■ Instructions for the task
Nothing but a number should be given: how many lines in the entries below include the string "label".
(Material supplied Opens)
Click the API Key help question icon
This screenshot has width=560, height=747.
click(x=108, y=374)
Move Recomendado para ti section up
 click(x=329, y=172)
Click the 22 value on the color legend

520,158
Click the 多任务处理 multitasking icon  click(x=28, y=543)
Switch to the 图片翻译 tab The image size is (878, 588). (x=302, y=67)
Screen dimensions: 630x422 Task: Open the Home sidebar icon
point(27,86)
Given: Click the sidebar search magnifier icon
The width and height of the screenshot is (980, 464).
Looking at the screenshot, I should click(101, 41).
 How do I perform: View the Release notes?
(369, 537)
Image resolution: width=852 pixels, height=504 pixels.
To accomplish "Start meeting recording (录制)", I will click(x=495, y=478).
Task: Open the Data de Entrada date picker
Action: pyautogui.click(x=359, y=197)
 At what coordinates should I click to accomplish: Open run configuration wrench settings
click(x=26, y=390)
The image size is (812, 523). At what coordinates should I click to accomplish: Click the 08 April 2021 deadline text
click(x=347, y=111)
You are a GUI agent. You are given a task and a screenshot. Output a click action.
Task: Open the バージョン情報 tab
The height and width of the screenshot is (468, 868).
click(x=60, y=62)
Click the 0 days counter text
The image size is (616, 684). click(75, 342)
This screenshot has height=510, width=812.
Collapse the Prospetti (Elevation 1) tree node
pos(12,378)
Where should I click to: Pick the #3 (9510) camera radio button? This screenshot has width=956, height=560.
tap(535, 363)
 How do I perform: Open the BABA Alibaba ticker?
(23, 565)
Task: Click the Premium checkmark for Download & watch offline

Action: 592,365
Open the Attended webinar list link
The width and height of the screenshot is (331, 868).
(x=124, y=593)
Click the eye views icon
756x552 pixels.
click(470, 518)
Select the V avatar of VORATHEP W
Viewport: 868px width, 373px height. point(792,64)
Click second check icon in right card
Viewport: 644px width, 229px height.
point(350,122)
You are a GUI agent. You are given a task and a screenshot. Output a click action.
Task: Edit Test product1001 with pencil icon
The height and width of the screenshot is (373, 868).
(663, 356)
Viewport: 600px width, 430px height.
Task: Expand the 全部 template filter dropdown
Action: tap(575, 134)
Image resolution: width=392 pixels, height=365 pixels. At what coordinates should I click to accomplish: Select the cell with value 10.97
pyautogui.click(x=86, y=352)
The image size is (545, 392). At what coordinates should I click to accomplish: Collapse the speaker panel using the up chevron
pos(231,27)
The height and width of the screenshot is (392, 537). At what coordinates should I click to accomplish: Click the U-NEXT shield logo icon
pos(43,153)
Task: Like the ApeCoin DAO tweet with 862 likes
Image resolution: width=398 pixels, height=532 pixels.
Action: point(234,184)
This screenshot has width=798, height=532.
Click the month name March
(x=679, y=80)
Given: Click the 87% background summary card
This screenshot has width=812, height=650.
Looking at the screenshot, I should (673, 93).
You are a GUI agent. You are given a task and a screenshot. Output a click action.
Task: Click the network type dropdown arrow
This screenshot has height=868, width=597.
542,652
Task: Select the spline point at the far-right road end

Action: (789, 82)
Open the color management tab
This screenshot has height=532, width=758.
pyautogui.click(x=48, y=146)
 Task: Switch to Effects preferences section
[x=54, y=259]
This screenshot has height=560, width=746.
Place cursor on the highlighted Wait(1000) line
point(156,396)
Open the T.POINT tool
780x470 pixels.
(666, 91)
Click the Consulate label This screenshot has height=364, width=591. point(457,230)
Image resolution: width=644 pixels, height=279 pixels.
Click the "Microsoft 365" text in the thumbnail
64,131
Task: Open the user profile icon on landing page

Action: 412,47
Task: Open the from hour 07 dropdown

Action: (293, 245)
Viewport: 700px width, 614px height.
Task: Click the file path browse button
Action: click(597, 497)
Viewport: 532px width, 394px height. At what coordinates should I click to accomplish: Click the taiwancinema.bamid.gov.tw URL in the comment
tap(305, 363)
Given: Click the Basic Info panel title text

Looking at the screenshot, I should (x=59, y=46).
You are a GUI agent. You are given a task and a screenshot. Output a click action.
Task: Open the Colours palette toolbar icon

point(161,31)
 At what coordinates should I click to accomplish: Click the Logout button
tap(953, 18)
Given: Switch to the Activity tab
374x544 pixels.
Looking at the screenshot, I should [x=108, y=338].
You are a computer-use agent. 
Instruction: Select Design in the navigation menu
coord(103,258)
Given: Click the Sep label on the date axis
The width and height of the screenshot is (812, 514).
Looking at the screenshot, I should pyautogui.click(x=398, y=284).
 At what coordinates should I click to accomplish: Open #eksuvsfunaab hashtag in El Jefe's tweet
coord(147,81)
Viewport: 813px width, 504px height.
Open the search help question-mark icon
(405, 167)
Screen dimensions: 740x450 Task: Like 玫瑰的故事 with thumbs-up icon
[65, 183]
(Material supplied Closes)
■ Response to this exercise
2